** EXERCISE BRIEF **
First find the line with "Task: Open Mietverhältnisse in the navigation", then reproduce it and all following lines of the data to the end, exactly and with no pictures, adding nothing.

** RECORDS PROVIDED **
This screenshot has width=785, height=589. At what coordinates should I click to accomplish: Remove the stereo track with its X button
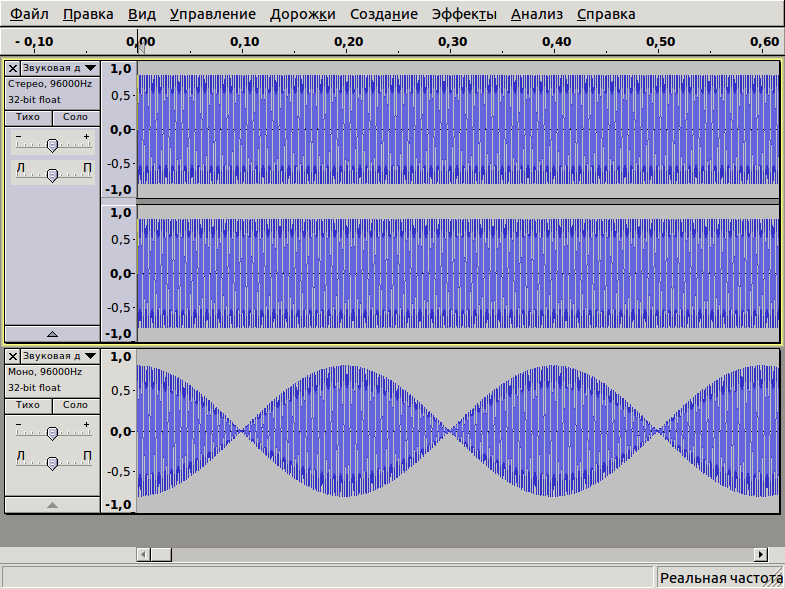coord(12,68)
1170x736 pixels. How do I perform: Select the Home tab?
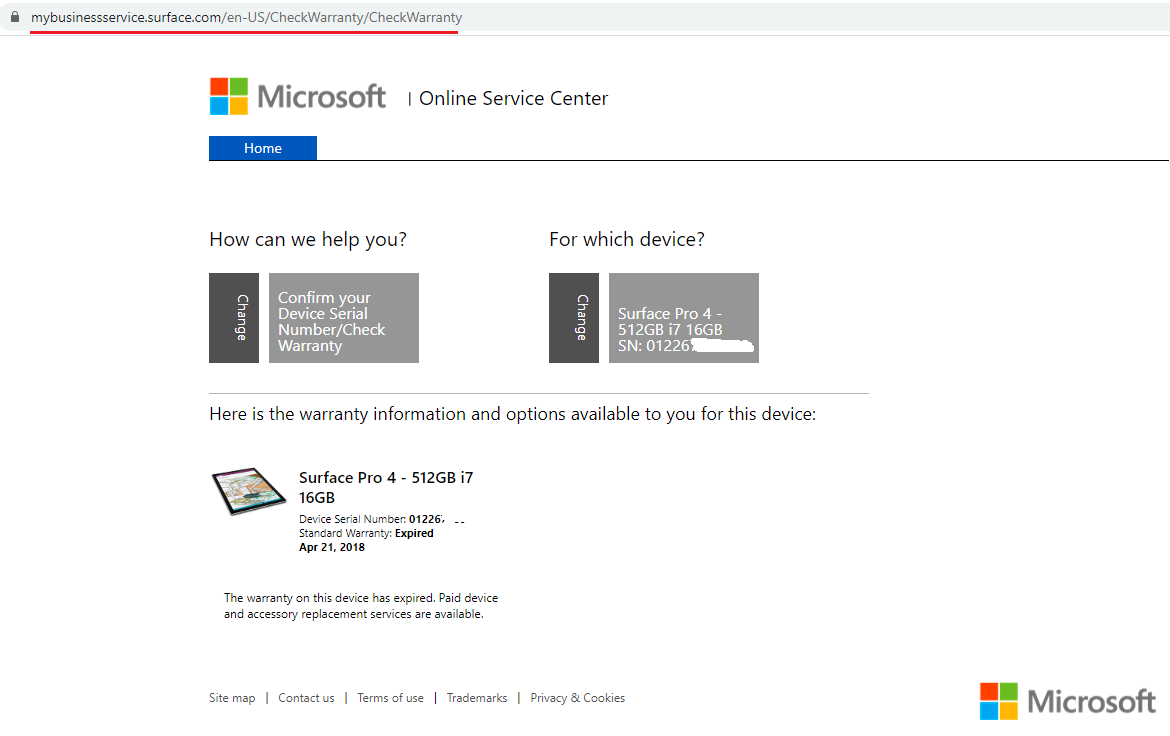[x=262, y=147]
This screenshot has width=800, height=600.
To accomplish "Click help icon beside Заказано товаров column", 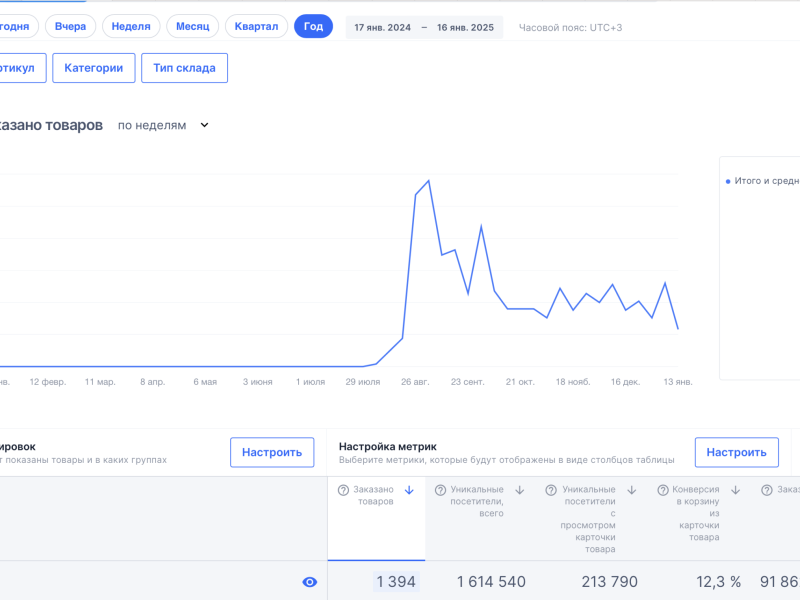I will tap(343, 490).
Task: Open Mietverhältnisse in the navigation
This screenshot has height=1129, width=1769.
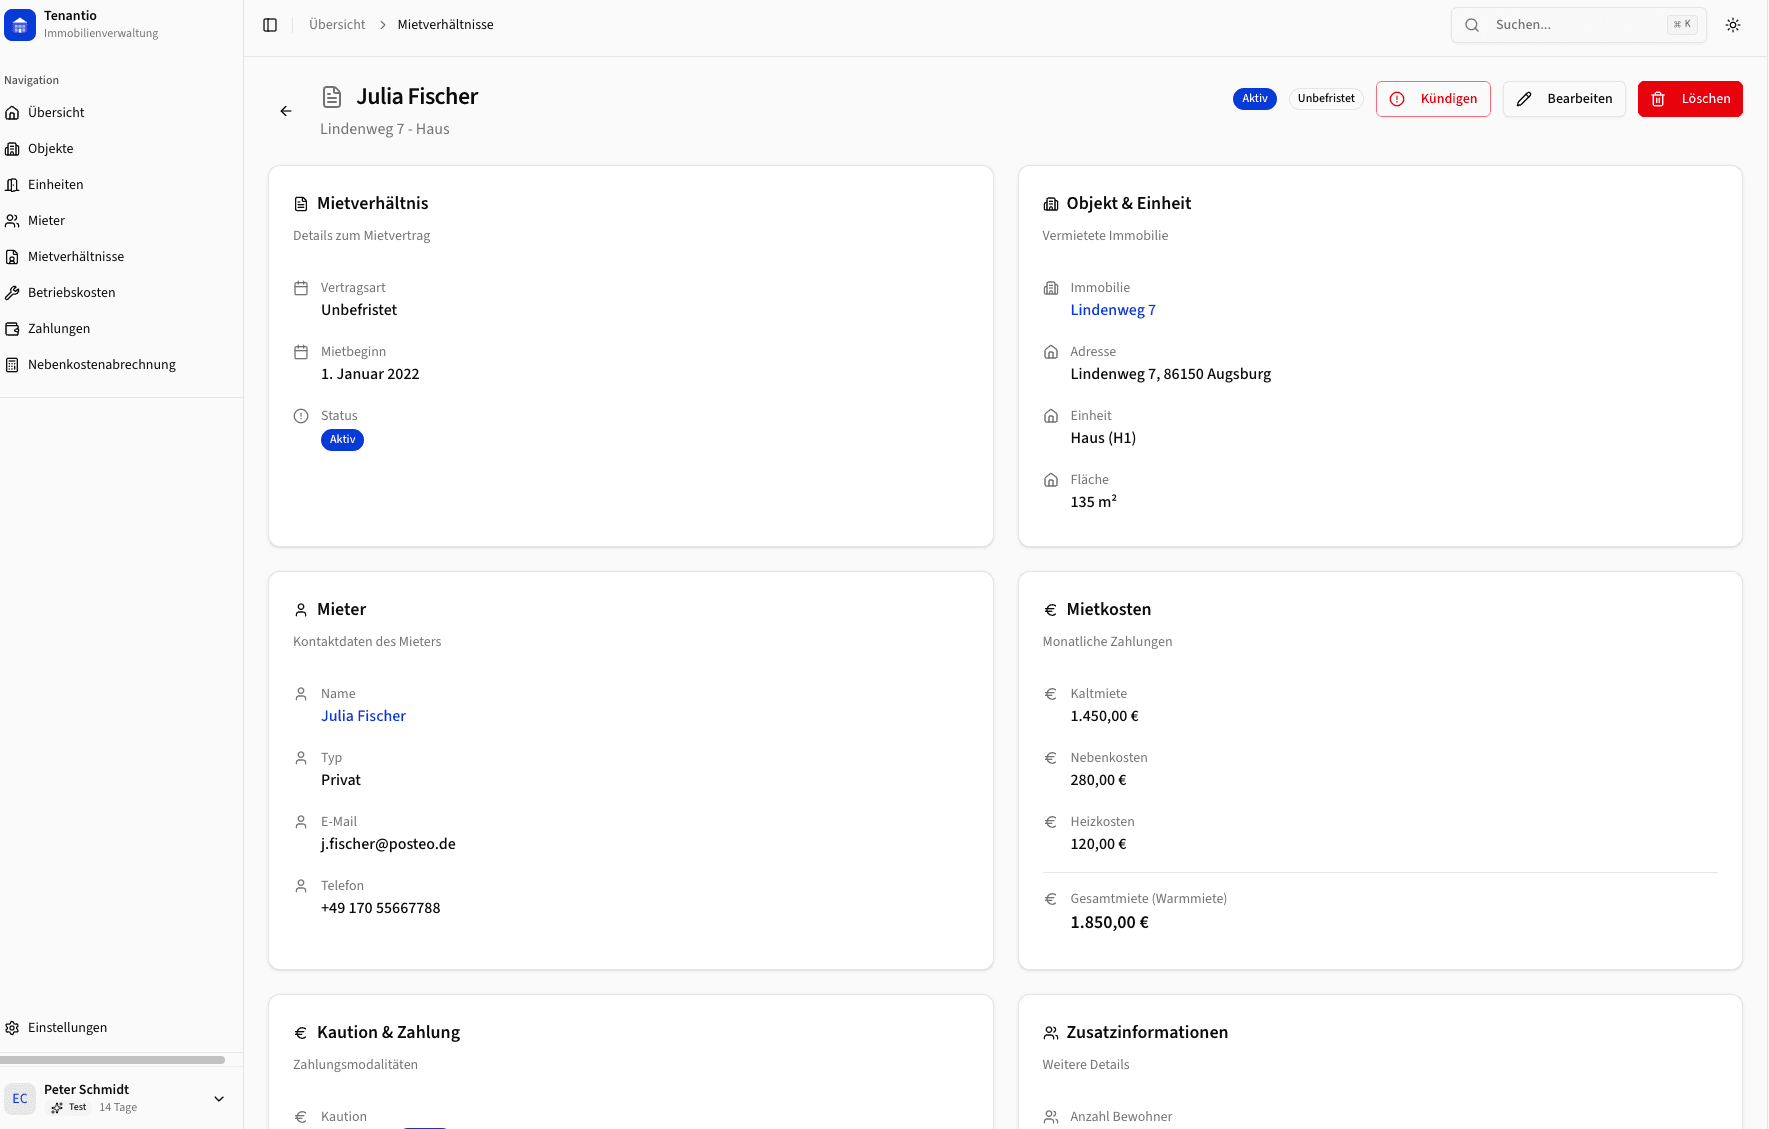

** REPLY **
Task: Open Mietverhältnisse in the navigation
This screenshot has height=1129, width=1769.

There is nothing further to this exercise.